I’m tired of feeling that way; I want to feel like I belong in this body, and while I know that there are certain things that I will never be able to change, I want to take control over the things that I can do. Primarily, I want to get rid of the extra weight that I’ve been lugging around; I want to be able to walk up two flights of stairs without getting winded, and I want to be able to shop in any store that I want to and find any article of clothing in my size that I’d like to buy.

To do that, I need to take better care of myself. I need to get some sunlight, eat healthier, eat less, and exercise more. Thanks to some inspiration from an old friend from camp and my determination to write a book about what going to weight-loss camp taught me, I’m really going to take better care of myself, once and for all.

As I explained in The Dreaded First Post, I’ve always failed at diary-keeping of any kind. Personal diaries, “dear diaries,” and even agenda-keeping. I think one of the main reasons for this is my inability to face commitment: once something is written down, it is real; so if I don’t write about something that is particularly challenging, I don’t have to revisit it. I can ignore it, and it will pass. But I am trying diary-keeping again, in a different forum. I started a new blog, called Journey to Half of Me. I don’t necessarily want to cut myself in half (there would be hardly anything left!) but I do want to become whole. And the only way that I can do that is to fill the gap between my soul and my body, to treat myself like I care about myself and to remember, every single day, that there is something inside of me that is divine.

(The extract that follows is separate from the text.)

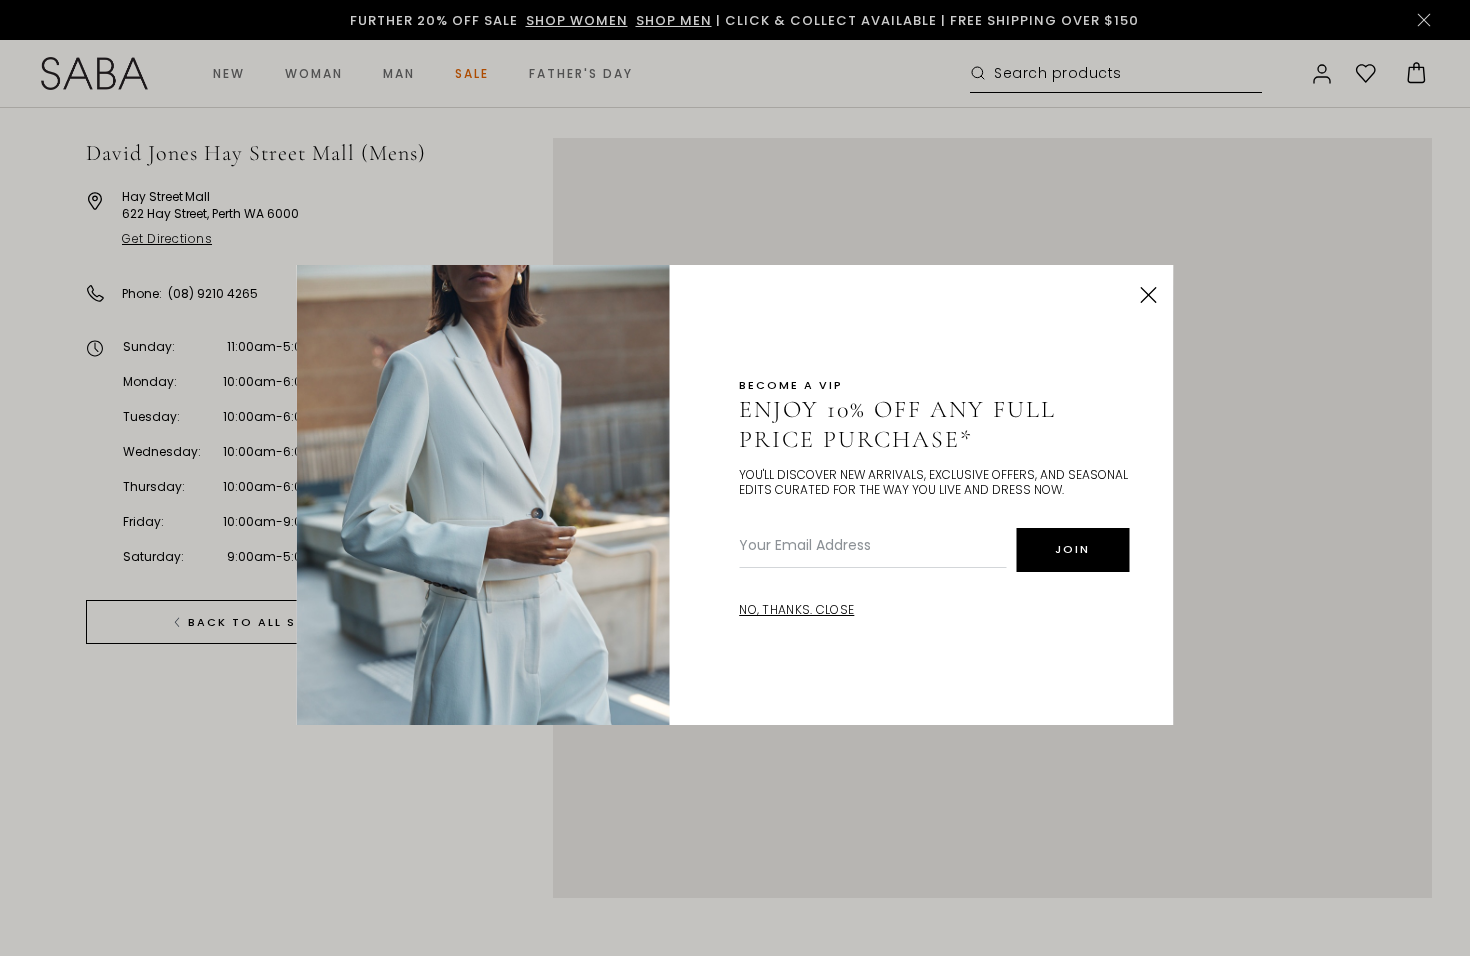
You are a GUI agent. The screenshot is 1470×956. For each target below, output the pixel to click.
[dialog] (735, 478)
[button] (1149, 295)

To remember that I am NOT my body; it’s just something that I move around in. There is a silver thread running through my veins that contains the most fundamental and precious parts of me; and in order to maintain it’s value, I have to take care of the skin it’s in.

Weather Patterns


I really wish that I was sitting by a lake right now typing on my laptop instead of in my office, closed up on the 24th floor of a building.

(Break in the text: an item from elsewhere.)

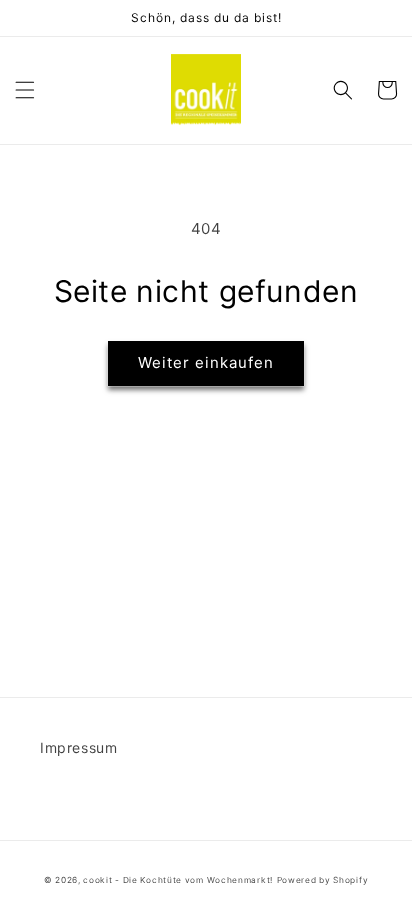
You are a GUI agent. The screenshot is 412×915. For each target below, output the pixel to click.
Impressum (78, 747)
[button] (25, 90)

Notice I said lake, not beach. I’m not a beachy kind of gal. I much prefer a woodsy waterside, without sand (I HATE sand), with lots of rocks and preferably, a quiet dock that I can sit on. With a book, or a notebook, or nothing at all.

One of my favorite memories comes from a weekend aside a beautiful body of water like the one I described — it wasn’t a lake, but a bay in Maryland, and my best friend took me down there for the weekend. Her mom, mom’s friend, my friend, and me loaded up the car and trekked all the way down to the Maryland bay (after one episode of car-sickness). We stayed in a beautiful lakeside cottage and spent all weekend antique-ing and next to the water. The sun didn’t come out once; we ate roasted chicken and garlic as we watched movies next to the floor-to-ceiling window panels; and we went swimming in the bay on a cloudy afternoon.

I just breathe better when I’m near fresh water.

Most days, I don’t even get to venture outside. But today, I couldn’t resist the sunshine (and I couldn’t put off my need to return a dress to Macy’s any longer!) so I decided to go outside.

It really feels like March, doesn’t it? It’s really insane to think that this time last year I was slipping and sliding down city streets in boots not equipt enough for icy conditions. And the year before that, the whole closed just a few weeks ago due to the biggest snow-storm to hit Philly in almost 15 years.  Jonathan and I were stuck in my house with no cable, no internet, and just enough heat to stay warm. We walked to the corner store to get six-packs of beer and my roommate made a snow angel in the middle of the street.

Tomorrow is groundhog day – a funny tradition, when you think about it. A groundhog sees his shadow, and the winter lasts an extra six weeks. The groundhog doesn’t see his shadow, and spring comes early. Except where there’s shadows, there’s sun. And the groundhog doesn’t even know what a shadow looks like.

When the weather patterns, we make memories. Sunny days like today remind me of Spring, of a promise for more.

I just never thought I’d see that promise February 1st.

p.s. If the groundhog sees his shadow tomorrow, it’s going to be a bad year for Punxsutawney Phil!